### GIVEN PROBLEM:
Set down the passage from the text below on the Galle Face and Tahrir Square protests, starting at "IRI Sri Lanka" and ending at "US State Dept.", word for word.

### PAGE EXTRACT:
::::::::::

Sri Lanka’s Galle Face Protests & Egypts Tahrir Square protests

An article by Ron Nixon written to the New York Times in April 2011 highlighted the following

  • US democracy-building campaigns played a big role in fomenting protests
  • Key leaders of the movements were trained in campaigning organizing through new media tools & monitoring elections by US.
  • Those directly involved in the revolt on 6 April Youth Movement in Egypt, the Bahrain Centre for Human Rights & activists like Entsar Qadini (youth leader in Yemen) were trained by the International Republican Institute, National Democratic Institute & Freedom House

IRI Sri Lanka supports

  • election observation
  • Emerging Leaders Academy (ELA) was formed in 2019 – convenes youth community leaders, ages 21 to 35, from different sectors across Sri Lanka
  • March 2021, IRI launched its Women’s Campaign Academy (WCA) to support and equip grassroots-level women
  • Since 2019, IRI has also supported approximately 400 political party actors from six major political parties with communications trainings
  • Egyptian youth leaders attended a 2008 technology meeting in New York & were taught to use social networking, mobile technologies to promote democracy – the meeting was sponsored by Facebook, Google, MTV, Colombia Law School & US State Dept.

::::::::::

### GIVEN DATA:
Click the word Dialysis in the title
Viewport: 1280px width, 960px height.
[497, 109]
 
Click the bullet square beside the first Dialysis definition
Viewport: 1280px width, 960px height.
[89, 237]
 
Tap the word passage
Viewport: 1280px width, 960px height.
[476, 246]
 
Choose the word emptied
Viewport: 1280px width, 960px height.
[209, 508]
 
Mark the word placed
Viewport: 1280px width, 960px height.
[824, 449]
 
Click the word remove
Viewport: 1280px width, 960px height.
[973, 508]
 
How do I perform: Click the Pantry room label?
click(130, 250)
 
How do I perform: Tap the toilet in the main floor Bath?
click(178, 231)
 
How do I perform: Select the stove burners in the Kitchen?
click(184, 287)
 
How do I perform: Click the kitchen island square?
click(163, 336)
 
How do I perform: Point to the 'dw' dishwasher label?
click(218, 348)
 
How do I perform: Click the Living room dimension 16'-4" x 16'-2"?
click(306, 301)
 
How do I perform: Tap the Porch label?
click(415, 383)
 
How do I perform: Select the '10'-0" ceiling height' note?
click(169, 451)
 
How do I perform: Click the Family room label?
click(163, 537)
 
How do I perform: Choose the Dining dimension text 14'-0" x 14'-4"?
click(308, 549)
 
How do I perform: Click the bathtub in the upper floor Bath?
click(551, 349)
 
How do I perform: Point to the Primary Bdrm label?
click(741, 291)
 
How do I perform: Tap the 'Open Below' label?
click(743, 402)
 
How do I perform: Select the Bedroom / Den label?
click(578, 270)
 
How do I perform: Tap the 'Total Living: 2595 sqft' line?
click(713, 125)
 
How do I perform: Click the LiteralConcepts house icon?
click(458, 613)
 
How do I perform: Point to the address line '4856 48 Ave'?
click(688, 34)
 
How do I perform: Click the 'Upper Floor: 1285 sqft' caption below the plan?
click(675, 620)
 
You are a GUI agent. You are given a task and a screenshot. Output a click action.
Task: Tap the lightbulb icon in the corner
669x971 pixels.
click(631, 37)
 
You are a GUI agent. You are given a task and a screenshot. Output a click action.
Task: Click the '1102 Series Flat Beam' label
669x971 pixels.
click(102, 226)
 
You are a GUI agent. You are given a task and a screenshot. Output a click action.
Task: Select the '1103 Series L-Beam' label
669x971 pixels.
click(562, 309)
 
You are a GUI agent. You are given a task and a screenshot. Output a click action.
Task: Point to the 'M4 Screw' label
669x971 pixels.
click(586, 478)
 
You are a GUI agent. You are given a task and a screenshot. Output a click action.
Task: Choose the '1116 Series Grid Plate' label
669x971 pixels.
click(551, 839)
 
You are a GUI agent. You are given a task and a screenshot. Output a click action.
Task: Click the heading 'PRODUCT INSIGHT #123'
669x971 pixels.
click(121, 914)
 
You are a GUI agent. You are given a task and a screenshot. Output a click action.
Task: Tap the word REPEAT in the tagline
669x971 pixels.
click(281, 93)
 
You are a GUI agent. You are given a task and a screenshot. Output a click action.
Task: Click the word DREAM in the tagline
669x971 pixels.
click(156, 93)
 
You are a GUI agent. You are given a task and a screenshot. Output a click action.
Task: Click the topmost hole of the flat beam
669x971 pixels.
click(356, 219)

::::::::::

### EXERCISE OUTPUT:
IRI Sri Lanka supports

  • election observation
  • Emerging Leaders Academy (ELA) was formed in 2019 – convenes youth community leaders, ages 21 to 35, from different sectors across Sri Lanka
  • March 2021, IRI launched its Women’s Campaign Academy (WCA) to support and equip grassroots-level women
  • Since 2019, IRI has also supported approximately 400 political party actors from six major political parties with communications trainings
  • Egyptian youth leaders attended a 2008 technology meeting in New York & were taught to use social networking, mobile technologies to promote democracy – the meeting was sponsored by Facebook, Google, MTV, Colombia Law School & US State Dept.